Here is how to decide how much screen time to give kids

  23 October 2016    Read: 2018
Here is how to decide how much screen time to give kids
The good news is that the American Academy of Pediatrics has finally updated its recommendations on how much time kids should spend on screens to reflect the new role that digital devices play in family lives.
The bad news is what its new guidelines say, which is: it depends. It depends on whether you participate in screen-watching with your kids, how much you can monitor them, whether you’re on a plane or your kid is sick, whether you can make sure they only watch high-quality content and if your kid is more independent or more obedient by nature. In short, the bad news is that the new guidelines mean parents have yet more work to do.
It’s tempting to say “Hey, AAP, thanks for the assist! We’ve got all time in the world to think about this.”

After all, screens are one of the biggest bugbears of modern western parenting. They’re almost unavoidable, they’re something our parents didn’t have to deal with in quite the same way and nobody yet has good data on how much screen-watching is too much in the long run. All of that makes parents anxious, especially as obesity rates head north and ADHD diagnoses follow.

As Ingrid Simone, executive editor of Toca Boca, a creator of apps for kids, puts it: “Kids today have more media options than ever, and it can be challenging for parents to figure out what’s right for their family. The new guidelines do a better job taking into account how much the landscape has changed for kids and media over the last decade.”

But to accommodate the fact that no one set of guidelines fits all, the Academy created an online tool for formulating a plan so that parents and kids can figure out what works best for them.

The online planner is actually probably more useful than one set of strict rules, because it’s age-sensitive, and it covers all sorts of issues that parents might not have thought of on their own, such as are there areas of the house where we don’t want screens? Are there certain times or curfews for screen use? What content is generally allowed always and what just occasionally? The web planner can be used, in discussion with kids, to come to some agreements before getting kids a phone or signing a new data contract, so that everyone is on the same page.

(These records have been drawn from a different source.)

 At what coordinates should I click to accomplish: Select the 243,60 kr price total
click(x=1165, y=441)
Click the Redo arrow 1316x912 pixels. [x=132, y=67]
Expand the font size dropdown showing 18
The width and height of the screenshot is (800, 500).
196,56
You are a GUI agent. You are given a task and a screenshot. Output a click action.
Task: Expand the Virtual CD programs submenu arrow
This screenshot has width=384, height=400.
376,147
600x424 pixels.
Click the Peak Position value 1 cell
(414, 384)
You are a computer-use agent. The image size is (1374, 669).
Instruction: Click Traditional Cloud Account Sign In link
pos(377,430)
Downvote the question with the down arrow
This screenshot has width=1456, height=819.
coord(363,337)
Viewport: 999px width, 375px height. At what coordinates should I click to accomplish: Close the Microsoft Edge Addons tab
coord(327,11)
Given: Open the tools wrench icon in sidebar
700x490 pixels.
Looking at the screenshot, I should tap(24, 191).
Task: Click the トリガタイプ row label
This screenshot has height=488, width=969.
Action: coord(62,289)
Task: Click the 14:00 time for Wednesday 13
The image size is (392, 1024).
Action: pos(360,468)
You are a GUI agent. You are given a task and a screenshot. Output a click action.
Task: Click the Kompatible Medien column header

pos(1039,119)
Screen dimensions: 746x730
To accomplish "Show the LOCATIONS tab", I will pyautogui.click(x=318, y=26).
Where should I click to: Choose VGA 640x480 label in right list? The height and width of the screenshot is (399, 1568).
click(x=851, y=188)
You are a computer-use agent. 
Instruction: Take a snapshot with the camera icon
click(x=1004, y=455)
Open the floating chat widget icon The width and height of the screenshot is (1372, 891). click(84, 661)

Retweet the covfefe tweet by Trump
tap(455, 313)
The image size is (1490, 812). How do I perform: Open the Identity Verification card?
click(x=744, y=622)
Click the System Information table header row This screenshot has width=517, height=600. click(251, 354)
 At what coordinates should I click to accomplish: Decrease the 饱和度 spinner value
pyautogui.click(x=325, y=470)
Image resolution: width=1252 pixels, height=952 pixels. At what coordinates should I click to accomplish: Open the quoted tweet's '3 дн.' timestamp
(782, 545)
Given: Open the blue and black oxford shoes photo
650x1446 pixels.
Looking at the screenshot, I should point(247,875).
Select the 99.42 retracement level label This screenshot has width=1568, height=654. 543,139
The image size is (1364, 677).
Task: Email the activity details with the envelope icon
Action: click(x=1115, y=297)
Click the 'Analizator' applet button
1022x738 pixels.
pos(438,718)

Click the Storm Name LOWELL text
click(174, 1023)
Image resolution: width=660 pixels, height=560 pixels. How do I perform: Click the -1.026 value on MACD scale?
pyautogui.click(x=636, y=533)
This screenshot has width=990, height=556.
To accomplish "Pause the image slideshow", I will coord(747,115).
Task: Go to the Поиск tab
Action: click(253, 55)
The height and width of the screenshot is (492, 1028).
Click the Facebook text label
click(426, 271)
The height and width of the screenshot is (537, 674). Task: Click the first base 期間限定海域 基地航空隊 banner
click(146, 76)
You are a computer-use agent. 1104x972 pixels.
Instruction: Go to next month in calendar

It takes parents step by step through the kids of things they need to discuss with their kids, like digital safety and how to be a good digital citizen.

It’s probably less useful for kids under 5 years old, however, so here’s a super quick rundown of the new guidelines:

- Avoid screens (except video-chatting) in children younger than 18 months.

- For children ages 18 to 24 months of age, find non-garbage content (hint: no Ryan ToysReview) and participate in it with your kids

- Don’t worry about your kid not having tech skills; they will come fast

- Limit kids 2 to 5 years old to 1 hour per day of good programming, watch along, and talk to them about it.

- Kids won’t understand stuff that moves too fast and apps with lots of distracting interruptions are best avoided, as is any violent content.

- Turn off all devices when not in use.

Avoid using media as a pacifier. “Although there are intermittent times (eg, medical procedures, airplane flights) when media is useful as a soothing strategy, there is concern that using media as strategy to calm could lead to problems with limit setting or the inability of children to develop their own emotion regulation,” says the AAP.

Keep an eye on what they’re watching or using, try it yourself, talk to them about it.

No screens in bedroom, at the meal table or while you’re playing with them. Just go ahead and use the do not disturb option on your own phone.

Because screens interfere with sleep, no screens for an before bedtime, and keep them somewhere other than the bedroom overnight.

Critics are cautiously praising the Academy’s move as more accurately reflecting the world that most families live in. “The focus on balance and high quality content takes into account the extensive social science,” says Yalda T. Uhls, author of Media Moms & Digital Dads, whose only criticism was that the allowance for really young kids for “video-chatting” was confusing. Do people understand the difference between that and YouTube? “The most relevant question for [all parents] is how you interact with the media you consume.”